Solar is likely to surpass one gigawatt of installed, power-generating capacity this year in the U.S. — that’s enough capacity to power 200,000 homes — according to a report released today by the Solar Energy Industries Association and GreenTech Media Research.
The researchers believe that photovoltaic (PV) and concentrating solar power (CSP) installations in the states are on the rise thanks to decreasing prices and continued government support of domestic solar projects. One large CSP project and several large PV projects contributed to the robust forecast.
The Israeli-developed, California-based clean tech company BrightSource Energy attained federal approvals this year to build a major, 370 MW CSP installation in Southern California, including about 10 “power towers” on federal lands. This Ivanpah project has created high hopes for a BrightSource IPO this year, though a 2011 IPO is more likely.
BrightSource is backed by Draper Fisher Jurvetson, Morgan Stanley and VantagePoint Venture Partners, Alstom SA (ALS), Black River Asset Management, BP Alternative Energy, the California State Teachers Retirement System, Chevron Technology Ventures, Google.org and StatoilHydro, and as Dow Jones Venture Wire reported, it received the largest loan guarantee that the federal government has issued to any clean-technology company.
PV projects took off, too. The National Renewable Energy Laboratory (NREL) tracks these PV projects in the US via an open source map project, OpenPV.NREL.gov. A quick search reveals some of the larger projects installed this year, including a $71 million plant in Florida at the Kennedy Space Center, consisting of 35,000 solar panels that should power more than 1,000 homes.
SEIA’s industry report predicts that of the 945 megawatts of solar electric capacity that is expected to be added domestically this year, 91% should come from PV and 9% from CSP installations. Last year, just 441 megawatts of solar electric capacity were added domestically from PV and CSP combined.
Political support for solar is also strong. The newest SCHOTT Solar Barometer Survey, conducted by SEIA and Kelton Research, found that 94% of U.S. citizens think it is important for the nation to develop and use solar energy, across all political parties and 80% agree that Congress should consider reallocating federal subsidies from fossil fuels to solar.
In the first six months of the year, California took the lead among states with solar electric capacity installed adding 120 megawatts.
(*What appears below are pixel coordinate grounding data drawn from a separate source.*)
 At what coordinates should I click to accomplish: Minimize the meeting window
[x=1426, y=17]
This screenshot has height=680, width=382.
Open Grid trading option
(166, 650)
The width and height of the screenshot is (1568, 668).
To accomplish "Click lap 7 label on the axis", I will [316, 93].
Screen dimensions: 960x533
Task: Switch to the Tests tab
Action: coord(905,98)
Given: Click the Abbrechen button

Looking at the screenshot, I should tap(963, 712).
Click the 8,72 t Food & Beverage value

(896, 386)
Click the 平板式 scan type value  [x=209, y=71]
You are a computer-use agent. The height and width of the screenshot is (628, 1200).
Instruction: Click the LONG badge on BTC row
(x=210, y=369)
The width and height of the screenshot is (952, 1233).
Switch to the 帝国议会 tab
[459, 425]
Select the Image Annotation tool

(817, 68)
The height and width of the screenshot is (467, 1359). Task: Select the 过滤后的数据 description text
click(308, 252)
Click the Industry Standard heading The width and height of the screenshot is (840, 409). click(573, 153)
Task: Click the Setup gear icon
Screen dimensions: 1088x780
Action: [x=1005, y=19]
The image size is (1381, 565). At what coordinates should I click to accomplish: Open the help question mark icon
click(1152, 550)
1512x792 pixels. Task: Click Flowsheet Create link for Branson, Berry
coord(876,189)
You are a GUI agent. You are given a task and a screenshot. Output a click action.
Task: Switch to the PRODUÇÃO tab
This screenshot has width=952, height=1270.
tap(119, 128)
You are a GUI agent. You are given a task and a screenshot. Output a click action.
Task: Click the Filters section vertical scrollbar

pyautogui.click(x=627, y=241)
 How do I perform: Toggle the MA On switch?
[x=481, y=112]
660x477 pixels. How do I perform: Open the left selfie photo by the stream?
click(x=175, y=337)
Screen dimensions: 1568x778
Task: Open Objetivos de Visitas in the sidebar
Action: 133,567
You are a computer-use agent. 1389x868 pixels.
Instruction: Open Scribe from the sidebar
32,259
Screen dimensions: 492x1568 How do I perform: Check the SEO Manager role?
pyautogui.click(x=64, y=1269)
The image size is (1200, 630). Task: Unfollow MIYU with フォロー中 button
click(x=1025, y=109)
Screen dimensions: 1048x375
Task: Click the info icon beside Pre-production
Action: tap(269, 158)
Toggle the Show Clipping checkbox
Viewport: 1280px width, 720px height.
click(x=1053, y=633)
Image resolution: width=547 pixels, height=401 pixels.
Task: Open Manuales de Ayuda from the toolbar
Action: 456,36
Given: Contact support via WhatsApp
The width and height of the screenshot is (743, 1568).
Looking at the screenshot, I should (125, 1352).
New Jersey, Arizona and Florida followed. Across the U.S. 341 megawatts were installed in the first half of the year.
The U.S. is also expected to reach 3 million square feet of installed solar thermal collectors for solar water heating, compared to about 2.6 million square feet in 2009. Newly installed collectors should provide hot water for nearly 50,000 homes, businesses and other facilities across the country.
Hawaii installed the most square feet of solar water heaters, followed by Puerto Rico and California in the first half of 2010. Within the solar water heating industry, the solar pool heating segment is expected to grow by 7% in 2010, with installations of approximately 11.5 million square feet.